Data supplied:
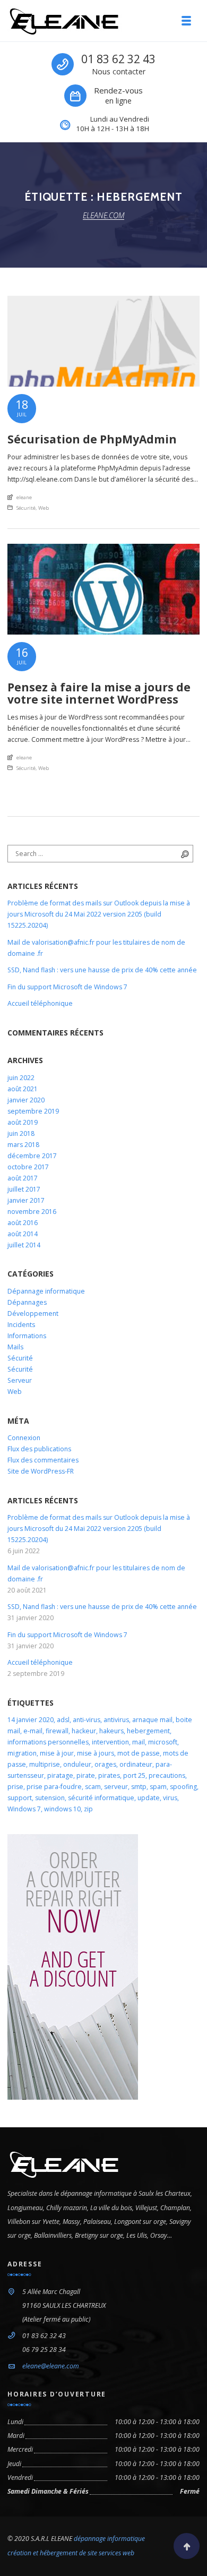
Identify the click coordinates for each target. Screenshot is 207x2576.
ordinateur (135, 1764)
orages (105, 1764)
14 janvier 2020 (30, 1719)
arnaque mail (152, 1719)
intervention (110, 1742)
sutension (50, 1797)
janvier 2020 (26, 1100)
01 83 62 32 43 (118, 59)
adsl (63, 1719)
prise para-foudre (54, 1786)
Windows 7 (24, 1808)
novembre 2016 (31, 1211)
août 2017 (22, 1178)
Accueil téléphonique (40, 1003)
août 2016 (22, 1222)
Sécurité (26, 507)
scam (93, 1786)
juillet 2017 (23, 1189)
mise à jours (95, 1753)
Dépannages (27, 1302)
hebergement (148, 1730)
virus (170, 1797)
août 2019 (22, 1122)
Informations (26, 1335)
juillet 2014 (23, 1245)
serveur (116, 1786)
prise (15, 1786)
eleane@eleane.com (50, 2365)
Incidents (21, 1324)
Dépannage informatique (46, 1291)
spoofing (183, 1786)
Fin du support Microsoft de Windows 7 (67, 986)
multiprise (44, 1764)
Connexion (23, 1437)
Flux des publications (39, 1448)
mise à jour (57, 1753)
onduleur (77, 1764)
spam (158, 1786)
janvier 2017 (26, 1200)
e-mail (32, 1730)
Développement (32, 1313)
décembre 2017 (32, 1155)
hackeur (84, 1730)
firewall (57, 1730)
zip (88, 1808)
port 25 (134, 1775)
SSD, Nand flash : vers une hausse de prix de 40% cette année (102, 969)
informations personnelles (48, 1742)
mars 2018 (23, 1144)
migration (22, 1753)
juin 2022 (20, 1077)
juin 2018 (20, 1133)
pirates (109, 1775)
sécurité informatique (101, 1797)
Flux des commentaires (43, 1460)
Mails (15, 1346)
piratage (60, 1775)
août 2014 (22, 1233)
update (148, 1797)
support (19, 1797)
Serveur (19, 1380)
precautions (167, 1775)
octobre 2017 (28, 1166)
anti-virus (86, 1719)
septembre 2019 (33, 1111)
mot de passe (138, 1753)
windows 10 (62, 1808)
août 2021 (22, 1088)
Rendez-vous (118, 90)
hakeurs (111, 1730)
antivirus (116, 1719)
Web (43, 507)
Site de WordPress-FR (40, 1471)
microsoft (162, 1742)
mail (138, 1742)
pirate (85, 1775)
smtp (138, 1786)
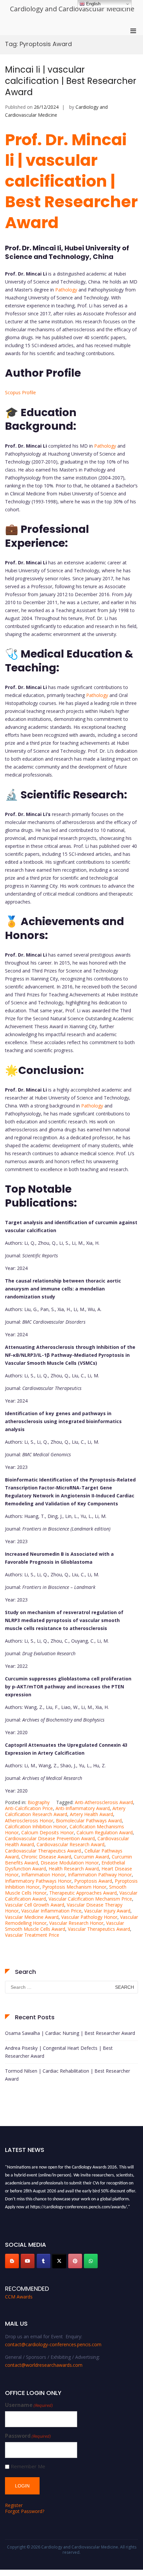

Problem to solve: From the first line to the last, write out the data above exactly. Omit the pictures.

Result of the task:
Identify the click coordinates for each target. Screenshot is 207x2576.
ordinateur (135, 1764)
orages (105, 1764)
14 janvier 2020 (30, 1719)
arnaque mail (152, 1719)
intervention (110, 1742)
sutension (50, 1797)
janvier 2020 (26, 1100)
01 83 62 32 43 (118, 59)
adsl (63, 1719)
prise para-foudre (54, 1786)
Windows 7 (24, 1808)
novembre 2016 (31, 1211)
août 2017 (22, 1178)
Accueil téléphonique (40, 1003)
août 2016 (22, 1222)
Sécurité (26, 507)
scam (93, 1786)
juillet 2017 (23, 1189)
mise à jours (95, 1753)
Dépannages (27, 1302)
hebergement (148, 1730)
virus (170, 1797)
août 2019 (22, 1122)
Informations (26, 1335)
juillet 2014 (23, 1245)
serveur (116, 1786)
prise (15, 1786)
eleane@eleane.com (50, 2365)
Incidents (21, 1324)
Dépannage informatique (46, 1291)
spoofing (183, 1786)
Fin du support Microsoft de Windows 7 (67, 986)
multiprise (44, 1764)
Connexion (23, 1437)
Flux des publications (39, 1448)
mise à jour (57, 1753)
onduleur (77, 1764)
spam (158, 1786)
janvier 2017 (26, 1200)
e-mail (32, 1730)
Développement (32, 1313)
décembre 2017 (32, 1155)
hackeur (84, 1730)
firewall (57, 1730)
zip (88, 1808)
port 25 (134, 1775)
SSD, Nand flash : vers une hausse de prix de 40% cette année (102, 969)
informations personnelles (48, 1742)
mars 2018 (23, 1144)
migration (22, 1753)
juin 2022 (20, 1077)
juin 2018 (20, 1133)
pirates (109, 1775)
sécurité informatique (101, 1797)
Flux des commentaires (43, 1460)
Mails (15, 1346)
piratage (60, 1775)
août 2014 (22, 1233)
update (148, 1797)
support (19, 1797)
Serveur (19, 1380)
precautions (167, 1775)
octobre 2017 (28, 1166)
anti-virus (86, 1719)
septembre 2019 (33, 1111)
mot de passe (138, 1753)
windows 10 (62, 1808)
août 2021 (22, 1088)
Rendez-vous (118, 90)
hakeurs (111, 1730)
antivirus (116, 1719)
Web (43, 507)
Site de WordPress-FR (40, 1471)
microsoft (162, 1742)
mail (138, 1742)
pirate (85, 1775)
smtp (138, 1786)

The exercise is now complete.